Glazes

Glazes, transparent paints that do not obscure the surface on which they are applied, unlike opaque paints. Glazes only become opaque in very thick layers (e.g. Prussian blue, carmine lake). Depending on their characteristics, opaque paints can have a glazing effect as they are increasingly diluted with the paint medium. Whether a colour is suitable as a glaze or opaque paint also depends on the binder; Schweinfurt Green, for example, is an opaque watercolour, but a glaze when mixed with oil, a property that is particularly evident in chalk, which, excellent as a watercolour, does not become opaque in oil.

Burnt umber glaze.

These Airfix Soviet Riflemen were painted Vallejo 70.924 »Russian Uniform«; the riflemen on the left is fully painted, but not glazed. The soldier in the middle has received a glaze of the single pigment colour PRIMAcryl 13.684 »Natural Burnt Umber« (PBr 7, iron oxide). His comrade, pictured at right, was glazed with the artist oil colour Lukas Studio 311 »Burnt Umber« a mixture of pigments PY 42 (transparent iron oxide yellow), PR 101 (synthetic iron oxide red) and PBk 7 (soot), which has left a conspicuous reddish cast.

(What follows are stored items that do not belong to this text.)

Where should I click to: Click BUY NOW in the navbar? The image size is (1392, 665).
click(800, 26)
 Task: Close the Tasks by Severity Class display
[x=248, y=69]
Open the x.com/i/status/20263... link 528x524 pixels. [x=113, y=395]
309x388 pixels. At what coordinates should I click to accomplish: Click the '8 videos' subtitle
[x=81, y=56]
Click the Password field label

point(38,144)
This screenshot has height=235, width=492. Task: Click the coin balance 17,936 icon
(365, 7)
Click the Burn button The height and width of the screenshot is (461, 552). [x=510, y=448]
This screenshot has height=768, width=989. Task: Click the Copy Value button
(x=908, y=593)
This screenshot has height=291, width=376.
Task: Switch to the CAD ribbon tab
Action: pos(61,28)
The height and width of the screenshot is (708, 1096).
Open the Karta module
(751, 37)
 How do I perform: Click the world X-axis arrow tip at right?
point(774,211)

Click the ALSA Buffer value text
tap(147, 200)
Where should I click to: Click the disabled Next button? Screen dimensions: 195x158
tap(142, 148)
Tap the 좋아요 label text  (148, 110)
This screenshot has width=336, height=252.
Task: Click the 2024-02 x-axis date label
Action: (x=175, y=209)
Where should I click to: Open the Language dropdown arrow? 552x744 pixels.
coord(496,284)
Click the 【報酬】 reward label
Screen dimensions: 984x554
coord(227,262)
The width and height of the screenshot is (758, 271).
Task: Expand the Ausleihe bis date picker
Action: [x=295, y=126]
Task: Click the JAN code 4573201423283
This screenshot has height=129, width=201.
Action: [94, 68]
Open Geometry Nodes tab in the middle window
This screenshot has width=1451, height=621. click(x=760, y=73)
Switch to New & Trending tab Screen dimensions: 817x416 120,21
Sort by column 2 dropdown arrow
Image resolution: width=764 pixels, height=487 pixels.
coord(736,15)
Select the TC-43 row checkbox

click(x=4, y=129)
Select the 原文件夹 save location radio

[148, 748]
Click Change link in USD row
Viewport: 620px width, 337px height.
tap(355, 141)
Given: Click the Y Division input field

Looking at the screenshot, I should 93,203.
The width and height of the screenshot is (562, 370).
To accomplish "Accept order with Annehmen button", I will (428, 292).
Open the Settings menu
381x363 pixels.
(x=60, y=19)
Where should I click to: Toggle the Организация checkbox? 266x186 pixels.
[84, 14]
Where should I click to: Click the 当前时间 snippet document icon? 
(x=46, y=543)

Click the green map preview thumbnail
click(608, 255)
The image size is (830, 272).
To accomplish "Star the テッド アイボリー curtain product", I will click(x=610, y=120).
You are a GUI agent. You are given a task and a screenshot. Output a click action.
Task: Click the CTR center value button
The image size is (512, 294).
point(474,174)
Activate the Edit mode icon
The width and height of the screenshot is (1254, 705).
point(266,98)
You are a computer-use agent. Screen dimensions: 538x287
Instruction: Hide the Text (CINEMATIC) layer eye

Sap colours, pigments soluble in water which, when spread on paper, shine through and are therefore used for water painting and for coloring copperplate engravings, lithographs and photographs, maps, etc. The pigment solutions are mixed with malt decoction, sugar or rubber and the mixture is evaporated to the proper consistency. Sap colours are sold as inks, as paste in tubes and, evaporated to dryness, in seashells and porcelain dishes. Blue sap colours are: indigo carmine, indigo solution, soluble Berlin blue and logwood decoction with copper vitriol; as re: carmine solution, Orseille, safflower red, madder and wood red (sap red). Yellow sap colours are derived from decoctions of crucberries, yellowwood, quercitron bark, turmeric root and gamboge spiked with alum, ground with water, saffron extract and picric acid. Green sap colours are obtained from the blue and yellow, particularly beautiful from indigo and picric acid, then from crystallized verdigris, from chrome alum solution boiled for a long time and from sap green. Brown sap colours are: sepia, bistre, cauldron brown, nut brown, caramel, liquorice, catechu. In addition, all coal tar colours that are soluble in water or aqueous alcohol are used, and frequently the translucent (transparent) lake colours as well.

Single Pigment Colours

A small overview of transparent and glazing single pigment colours suitable for miniatures, models, and dioramas.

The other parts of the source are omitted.